Tarefas →
1. Responda com base na análise do filme "Encantada":
(a) Além das personagens de contos de fadas, que figura a sinopse sugere acrescentar à mistura?
(b) Em que cidade a mocinha é "jogada" ao ser mandada para o mundo real?
(c) Com quem o príncipe Edward se casa no final?
2. Transcreva, por favor, o trecho da análise do filme "Encantada" entre "Análise do Filme" e "cavalar de realidade.", inclusive.

Trecho do texto →

Análise do Filme "Encantada"

1. SINOPSE:

Qual o resultado da mistura de Branca de Neve, Bela Adormecida, Cinderela, um pouco de Ariel, uma pitada de Bela e talvez deveria arriscar até um toque de King Kong? Jogue então essa mistura num mundo real e frio com uma dose cavalar de realidade.

No início do filme, tudo se remete a um conto de fadas convencional, onde se abre o livro encantado e se começa uma história de romance. A mocinha sonha com seu príncipe encantado e acredita que irá encontrá-lo. Quando se encontram, se apaixonam no mesmo instante, e ele propõe casamento para o dia seguinte. Ela aceita se casar com ele, mas a madrasta não aceitando a perda da coroa, resolve mandá-la para o mundo real. Ela é “jogada” em Nova York, e se sente totalmente perdida, com tantos sons, ruídos, vocabulário, sentimentos que dantes não conhecera, mas conhece uma família que a acolhe, e que a tratam muito bem, e o homem dono da casa se sente balançado pela doçura do olhar dela. O príncipe, desesperado, parte para o mundo real em busca de sua donzela, que também se sente perdido em meio à realidade. A madrasta dele, por sua vez, manda o mordomo ir atrás para ter plena certeza que ela não voltará para o mundo irreal em vida, e para isso mandou maçãs envenenadas para o mordomo induzi-la a comer. O mordomo não tão sagaz como a rainha não consegue induzi-la, o que fez subir a ira da rainha e ela mesma se transportar para a realidade. Ao chegar no mundo real ela consegue induzir a moça de morder a maçã, que já cai desacordada no chão. Um beijo do amor verdadeiro a faria voltar à vida, que quem deu foi Robert, o dono da casa. A madrasta tentando a destruir, vai para o alto de um prédio com Robert, e ela sobe atrás para salvar o amor da sua vida. Consegue detê-la a tempo, casa-se com ele e vivem felizes para sempre na realidade, enquanto o príncipe encantado Edward casa-se com a ex-namorada de Robert, Nancy, e vão para o mundo encantado viver feliz para sempre.

Dados armazenados →

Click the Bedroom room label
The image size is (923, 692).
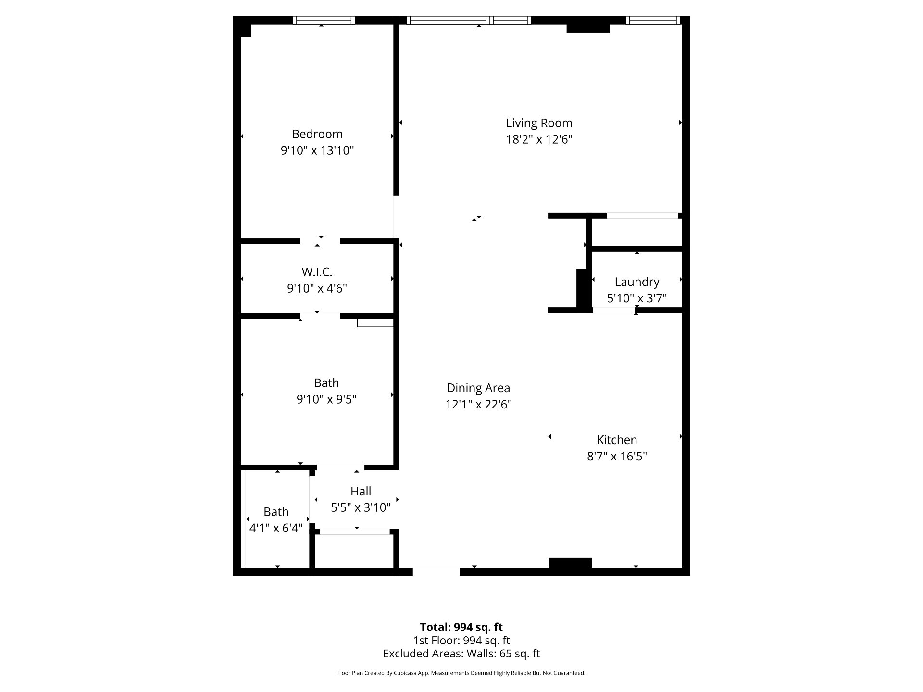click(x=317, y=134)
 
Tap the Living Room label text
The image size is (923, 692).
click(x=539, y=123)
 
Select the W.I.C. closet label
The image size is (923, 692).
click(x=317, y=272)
...
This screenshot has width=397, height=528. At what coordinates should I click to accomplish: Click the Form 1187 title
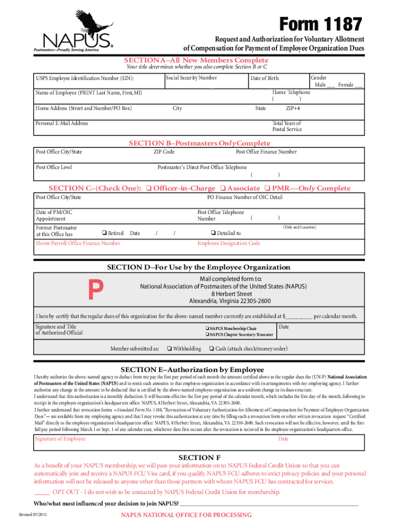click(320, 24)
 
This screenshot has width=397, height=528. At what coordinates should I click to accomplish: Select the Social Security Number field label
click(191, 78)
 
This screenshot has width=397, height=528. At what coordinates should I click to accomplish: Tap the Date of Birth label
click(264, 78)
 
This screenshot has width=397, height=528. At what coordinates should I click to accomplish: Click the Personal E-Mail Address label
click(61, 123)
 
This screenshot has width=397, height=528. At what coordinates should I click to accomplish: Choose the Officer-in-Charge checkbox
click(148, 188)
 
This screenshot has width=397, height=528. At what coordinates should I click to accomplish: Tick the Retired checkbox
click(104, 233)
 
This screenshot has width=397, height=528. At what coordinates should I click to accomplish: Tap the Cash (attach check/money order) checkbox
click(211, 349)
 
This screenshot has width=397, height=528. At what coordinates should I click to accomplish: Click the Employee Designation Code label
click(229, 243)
---
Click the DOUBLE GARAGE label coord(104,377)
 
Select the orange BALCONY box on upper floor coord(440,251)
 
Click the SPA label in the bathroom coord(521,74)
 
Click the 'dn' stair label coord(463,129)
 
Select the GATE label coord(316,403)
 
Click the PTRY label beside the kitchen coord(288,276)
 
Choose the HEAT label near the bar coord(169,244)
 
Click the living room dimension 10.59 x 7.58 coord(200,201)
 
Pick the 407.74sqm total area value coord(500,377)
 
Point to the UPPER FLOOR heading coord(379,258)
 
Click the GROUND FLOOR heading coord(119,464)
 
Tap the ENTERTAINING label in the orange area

Respostas por tarefa →
1.
(a) King Kong.
(b) Nova York.
(c) Com Nancy, a ex-namorada de Robert.

2.
Análise do Filme "Encantada"

1. SINOPSE:

Qual o resultado da mistura de Branca de Neve, Bela Adormecida, Cinderela, um pouco de Ariel, uma pitada de Bela e talvez deveria arriscar até um toque de King Kong? Jogue então essa mistura num mundo real e frio com uma dose cavalar de realidade.